At the heart of Kansai is Osaka, one of the largest cities in Japan only surpassed by Tokyo. My trip here wasn’t about finding any historical or cultural attractions, but instead to find one of the greatest impacts that Japan has on the world: fashion. When most people think of trendy cities London and Paris are the first to come to most minds, but where do these fashion forward cities look for their inspiration, Japan. Due to time constrictions I wasn’t able to make it to Tokyo; the fashion mecca of the world, but instead I was able to go to Osaka and find view something that I’ve waited a life time to see, Tokyo Street Fashion.
In the late nineties a new form of fashion started to appear in the Harajuku district of Tokyo. Teens began to rebel against the norms of society that was placed upon them; there method of speaking out was through their clothing. This imaginative style combines designer brands such as Louie Vuitton, with local brands like Milk and Super Lovers, with handmade items. Although Tokyo is still the main hub of Street Fashion, Osaka is the second best place to view this fashion.

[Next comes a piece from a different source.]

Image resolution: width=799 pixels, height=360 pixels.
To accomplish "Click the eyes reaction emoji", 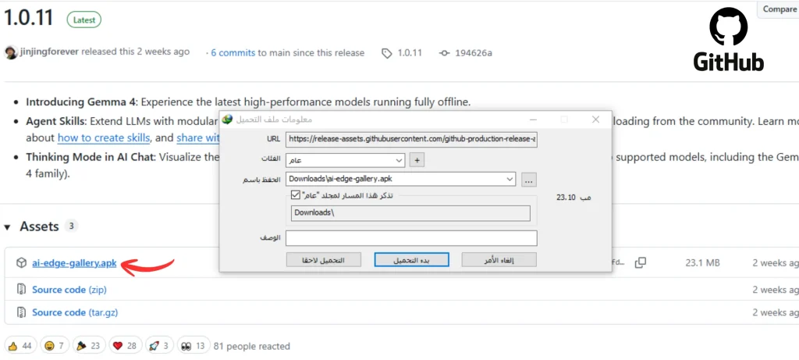I will click(185, 346).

I headed off to Amerkia-Maura (American Village), where I was told by some locals the best shopping was to be found. Although it is meant to be a place where kids can live out the "American myth" there is nothing American about this place. Everywhere I looked trendy shops sold the most unusual, but very Street Fashion looking clothing. If you plan on shopping here an unlimited budget is the best. One girl tried to sell me a hoodie for $900.
Although there were many people in just jeans and T-shirts I did spot several teens clothed in Lolita style clothing (very doll like), and others in a mishmash of clothing that in any other place would have looked like someone had just fallen out of their closet but somehow here it made sense.

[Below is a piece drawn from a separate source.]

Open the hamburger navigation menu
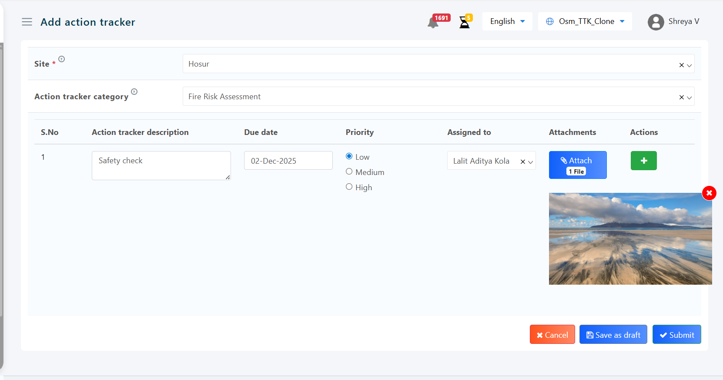The width and height of the screenshot is (723, 380). [27, 22]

Tokyo Street Fashion has a rich history that is often ignored by the average traveler, but this unique blend of fashion captures the Japanese spirit in every sense. It shows an undeniable sense of independence and an "I’ll do it my way" attitude mixed with influences of the past, but modernized to reflect the progressive spirit of today. It leaves the viewer to walk away with the sense that they just saw something uniquely Japanese. This isn’t Gwen Stefani’s version of Harajuku.